/ Álvaro Molina
Con el boom culinario mundial sumado al de la construcción de Medellín, la oferta local de restaurantes ha crecido más del 400 por ciento en menos de 10 años. Pero así como se abren, se cierran, pues es un negocio mucho más difícil de lo que se cree. Tener un restaurante exige mucho de pasión, dignidad profesional, talento, investigación, persistencia, estudio, creatividad, paciencia, compromiso, sacrificio, sazón y, sin duda, cierta dosis de estoicismo.
Hay dos tipos de restaurantes: los de cocineros y los de inversionistas. Los primeros se preocupan porque los comensales salgan felices, los segundos por las utilidades. Los primeros aguantan años, los segundos se retiran apenas se dan cuenta de que su dinero está en el lugar equivocado, ya que estos negocios no son como parecen cuando los ven llenos los fines de semana, y no ven –porque no van– que la mayoría de días, con contadas excepciones, la ocupación se reduce al mínimo. Poca gente se imagina el desconsuelo y la preocupación que se sienten cuando pasan los turnos con las mesas vacías. A veces solo entran los proveedores a cobrar; es como un despecho en la cuenta bancaria.
Por eso me duele tanto la carencia de gremio y de unión en el sector… todos tenemos hijos que alimentar, servicios públicos que pagar, familias que sostener. Me da indignación y tristeza que haya cocineros que se hagan llamar chefs, que se burlan o insultan a sus colegas, casi siempre motivados por el resentimiento o la envidia. Al que le va bien, por lo general nunca se le oye hablar mal de los colegas; por el contrario, muchos que no han podido salir adelante, son felices tratando de hacer quedar mal a los demás y no tienen argumentos distintos de venta. Nadie se imagina la tristeza que se siente cuando uno lee un insulto o una burla en las redes esperando que bastantes se unan con “likes” cuando a lo mejor se lo pudieron decir a uno en privado. Yo llegué a una etapa de la vida en que prefiero ser amigo de todo el mundo.

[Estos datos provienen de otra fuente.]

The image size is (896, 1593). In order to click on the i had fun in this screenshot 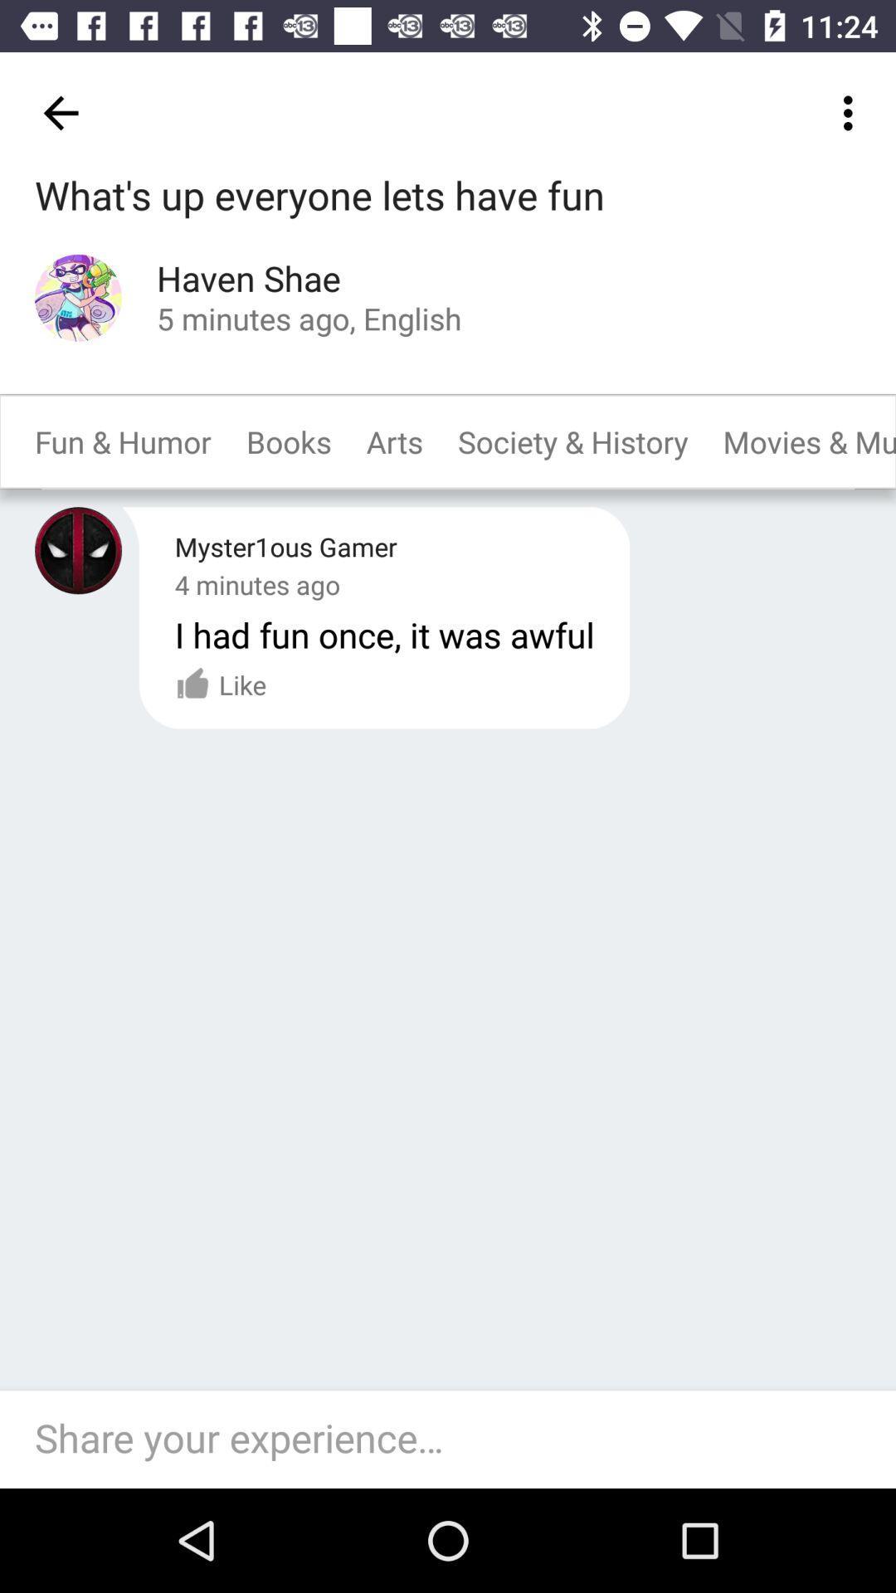, I will do `click(384, 633)`.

Me la paso hablando con colegas, ahí está la Virgen, muy amigos, y el sentimiento general es la gran dificultad que tenemos para sacar adelante estos negocios. A casi todos nos pasa que al final de mes, después de pagar proveedores, gastos, nómina y montones de cuentas, no nos queda casi nada y muchas veces solo el sobregiro; nos mantiene la pasión y el amor por lo que hacemos ya que gran parte ni salario nos pagamos, de ahí que me encante la frase de mi ídolo Adolfo Podestá: “El número de socios de un restaurante debe ser impar y menor de dos”. Pocos negocios dan para repartir entre varios, lo que pasa es que cuando se va a abrir, se calcula la operación como si se fuera a mantener lleno, lo que al principio puede ser fácil; otra cosa es cuando pasa el tiempo y los comensales se empiezan a mover buscando otras propuestas; nadie puede cantar victoria antes de dos o tres años, pues alcanzar la cima nunca será tan difícil como sostenerse. Pasa como en el amor, al principio todo son besos, rosas y chocolates…
Como colegas debemos aprender a referirnos a los demás: “no me gusta esa comida”, “seguramente ese día me fue mal”, “no lo conozco porque no he ido”, muy distinto a: “ese negocio es una porquería”, “ese cocinero es muy malo”, “ese ignorante no sabe ni abrir un vino”. Solidaridad, amigos; a todos nos llega la cuenta de los servicios y todos nos desvelamos para pagarla. En todo caso, si es para hacerse rico, antes de meterse en un restaurante, piénselo bien.